A few days before my tenth birthday my parents moved us to Arkansas. I was excited about the trip. I had very few friends in Indiana, was frequently bullied, and was already dysthymic (a fancy word for chronic, low level depression). Moving to Ar did not improve things, unfortunately. I continued to have no friends, be bullied, and feel depressed. My mother's mental health worsened and my dad was always at work, at school, preaching and staying with his congregation all Sunday, or studying and writing sermons.
Growing up in Ar was hard. I never stopped being perceived as "other". My accent, my clothes, my very being screamed "other" in a place where everyone's great-great grandparents grew up together. My mother's mental illness isolated us. Daddy preached 30 miles away, and stayed the day to save gas. My mother only attended with him a few times. Mostly she stayed in bed. Indeed, she spent the first year of living in Ar in bed and only climbed out when working became a financial imperative. My dad majored in bible studies and minored in psychology. For the first time, I have realized why. He was struggling to understand what was wrong with his own wife.
Growing up with an undiagnosed paranoid schizophrenic mother is tough. Attachment becomes disorganized as the person who is supposed to provide soothing skills cannot even read their own child correctly. My mother was especially rejecting as the voices in her head played out a script that rejected me, the proof of her sinful condition. The valedictorian of Bloomington high school got pregnant before she got married. My grandmother's angry accusing voice plays out in my mother's head every day. Sometimes it comes out of her mouth, then to me, now to my dad.
I grew up knowing I was inconvenient and unwanted by my mother. My dad obviously loved me, he married my mother when I was five and adopted me six months later. But his continual absence sent a different message. I didn't know until this weekend the strain my dad was under in the year before we moved. I didn't know that as a member of a police department someone had put a hit out on him. I was too young to have known he mowed the yard every Saturday with a service revolver tucked in his belt and his habit of constant surveillance was more than a normal cop response. My mother certainly didn't know what was happening, either. And she was in and out of hospitals those years with a "nervous stomach". I suspect she was experiencing paranoia and delusions, and hospitalized during the worst of it.
I got married at 18 to get out. I lived in a crazy house ruled by a mentally ill mother who wanted me safely married and out. A year later I left my husband, having asked for a divorce, to go to Atlanta to meet my biological father. I came back to Ar pregnant. Married again to give the baby a father and moved to another small town in Ar with my new husband. My depression worsened. I didn't know anyone. Everyone knew my husband was not the father of my baby. I tried to go to church. I tried to get help. I tried to make friends. I was just too different. Attending the women's bible studies on Tuesday morning, after dropping the baby at the church for babysitting, took me into other women's homes. They weren't living hand-to-mouth. They weren't struggling to know what to say or how to fit in. I felt like I was faking everything.

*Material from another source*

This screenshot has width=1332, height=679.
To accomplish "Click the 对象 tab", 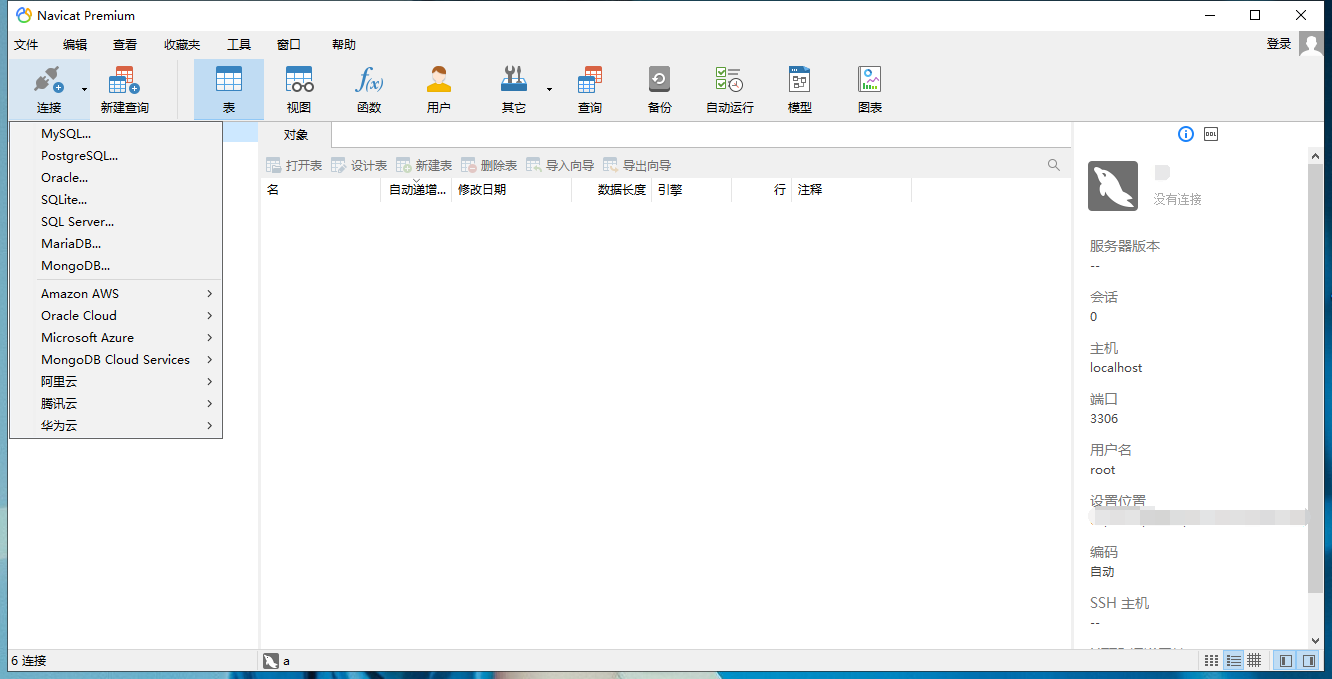I will click(x=295, y=135).
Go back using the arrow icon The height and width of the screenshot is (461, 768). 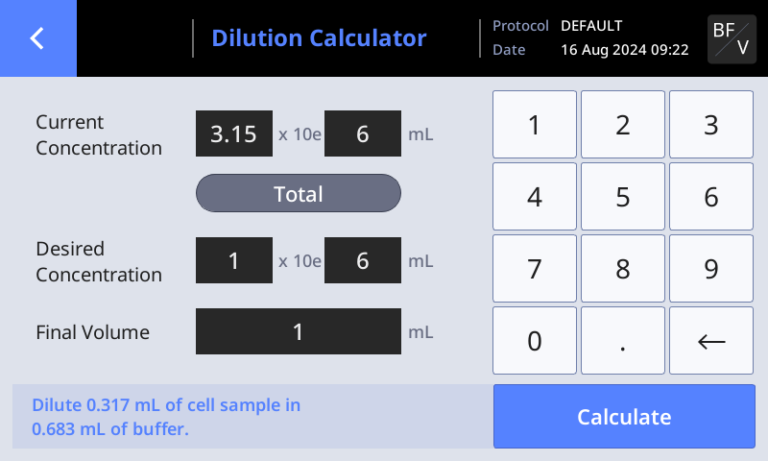tap(38, 38)
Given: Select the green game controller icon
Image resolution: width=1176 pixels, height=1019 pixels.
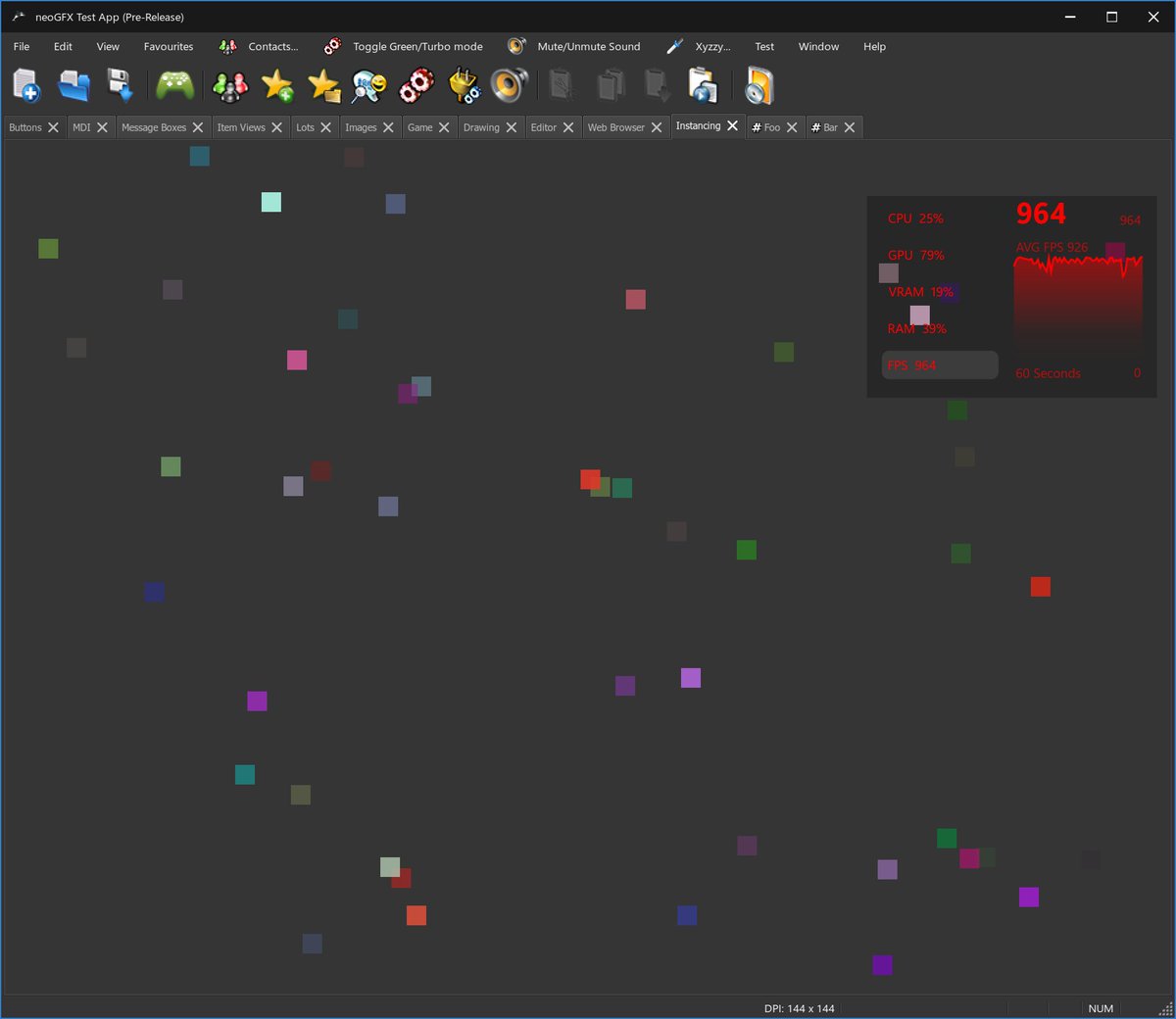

I had another son. A year later, depressed, terrified, knowing I was becoming my mother, I left the children with their father. We divorced. A few years later I started college, married another unstable man, became widowed. Finally, at 29, I went to graduate school and got out. Before graduate school I had my children from 5 on Friday till 5 on Sunday. I missed two visitations, ever. One, because I was living in Atlanta and was too ill to travel. The other time a blizzard hit while I was in Iowa visiting friends.
Education and leaving Ar were the two best decisions I ever made. A few years ago I tracked down my first husband. He never saw me. But I saw his tiny travel trailer parked in front of his parents' somewhat larger trailer. I saw the children's toys scattered in the hot Ar dirt at the front door. Enough toys for a boy and girl, growing up exactly like him. Divorced, maybe, living in front of his parent's home. Obviously still suffering from depression.
The boys' father lives in the same house his parents' first purchased when they got married. He's lived in that house since he turned 18, having assumed the house payments. It's the smallest house on the block. Three bedroom, 1 bathroom, dryer inconveniently located in a tiny closet off the living room, washer in the kitchen. He still works at the same factory, as a design draftsman and now as a supervisor, that he did at 18. He's been at the job and living in that house for 32 years. The house has somewhat improved with new carpet, new paint, new car in the drive. He's still depressed, too.
I look around, I know that could have been me. Making babies, depressed, trapped in Ar. Trapped in a world of dry counties (you cannot buy alcohol), strict church doctrine, and ignorant. As you can see, it's been a tough path, but it's turned out well at this point of my life. These last eight years have been amazing. Hard, challenging, but filled with love and transformation.
My youngest son did data entry two summers for that factory, before going to college. My oldest son went into the Marines after 9-11. Maybe their ability to break the mold, to shape their lives differently came from me. Maybe if I had been the mother who never went to college, who stayed depressed, who was trapped, I might have trapped them to. Hmm...that bears thinking about.